Reitman, who reunites with her Juno screenwriter Diablo Cody, starts turning the screws on the audience as Mavis’s behavior becomes more unstable. This is where Young Adult, a digital movie with an analog heart, begins to lose its way. Reitman, only 34, displayed precocious talent behind the lens in his earlier films – his debut feature was the pitch-black satire Thank You for Smoking – but in trying to navigate the thorny emotional territory explored much more effectively by filmmakers like Noah Baumbach (Margot at the Wedding) and Mike White (Year of the Dog), he betrays a lack of world experience. Cody’s scenario, which revels in Mavis’s prima-donna sense of entitlement, resorts to shrill histrionics when it should have gone in the opposite direction. Young Adult‘s uneasy mixture of empathy and condescension toward its deluded anti-heroine mars what was well on its way to becoming a perverse bonbon filled with malice and occasionally misplaced ill will. See it for Oswalt and Theron, who reach a level of understated honesty that the rest of Young Adult strives feverishly to capture.
If Charlize Theron’s rabid would-be homewrecker is trying to find true love, Tom Cruise’s aging government agent is attempting to restore his good name. Any doubts you might have as to whether we really needed another entry in the wildly uneven Mission: Impossible franchise are immediately dispelled in the current installment set to hit IMAX screens on Friday. What on earth could bring about this mainstream miracle? Two words: Brad Bird. The animation wiz behind Disney/Pixar’s The Incredibles and Ratatouille makes his live-action debut with Mission: Impossible – Ghost Protocol, and the outside-the-box thinking that got him on the director’s chair amounts to nothing less than a stroke of genius.

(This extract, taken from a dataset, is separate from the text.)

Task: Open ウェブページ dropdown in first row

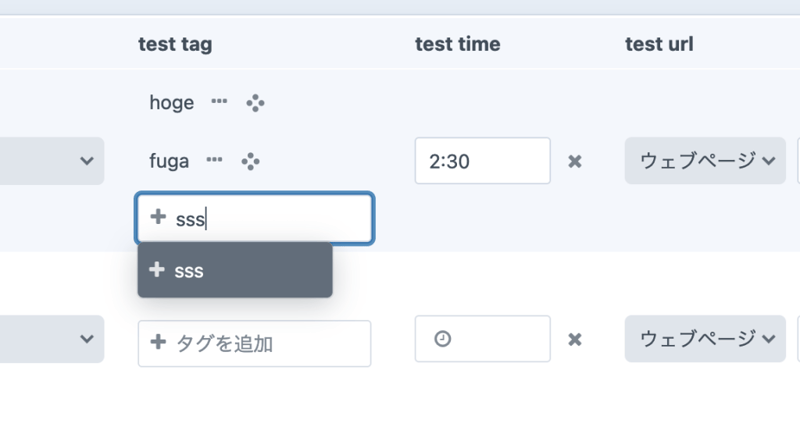Action: (705, 161)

Ghost Protocol (that’s M:I 4 if you’re counting) picks up several years after its predecessor. When we first see Ethan Hunt (Cruise, in action hero mode), he appears to be rotting away in a high-security Moscow jail. The expertly crafted prison break that ensues is nothing short of jaw-dropping. Even more astonishing: Bird’s just warming up. Following an aborted assignment inside the Kremlin (another stunning setpiece), it’s up to Hunt and his colleagues Jane (Paula Patton), Benji (Simon Pegg, reprising his M:I 3 role) and Brandt (The Hurt Locker‘s Jeremy Renner) to prevent a Russian mastermind (Swedish actor Michael Nyqvist) from getting his hands on nuclear-warhead launch codes that would allow him to bomb the U.S. (shades of Bird’s Cold War-era gem The Iron Giant). Bird’s having a blast tinkering with a new toolbox, and so is longtime composer Michael Giacchino, who embraces the 007 parallels as gleefully as he did in The Incredibles. The result is popcorn entertainment of the highest order, a slam-bang dazzler fueled by Bird’s irresistible, can-you-top-this showmanship. In a word: wow.
Steve McQueen’s Shame begins pushing the envelope, and then some, this Friday at Regal Cinemas South Beach and Fort Lauderdale’s Gateway Theatre (gatewaytheatre.org). That same day, Young Adult confesses its undying devotion to South Florida moviegoers in wide release. Mission: Impossible – Ghost Protocol expands to non-IMAX screens next Wednesday, but do yourself a favor and pay the higher admission. You do not want to miss this movie.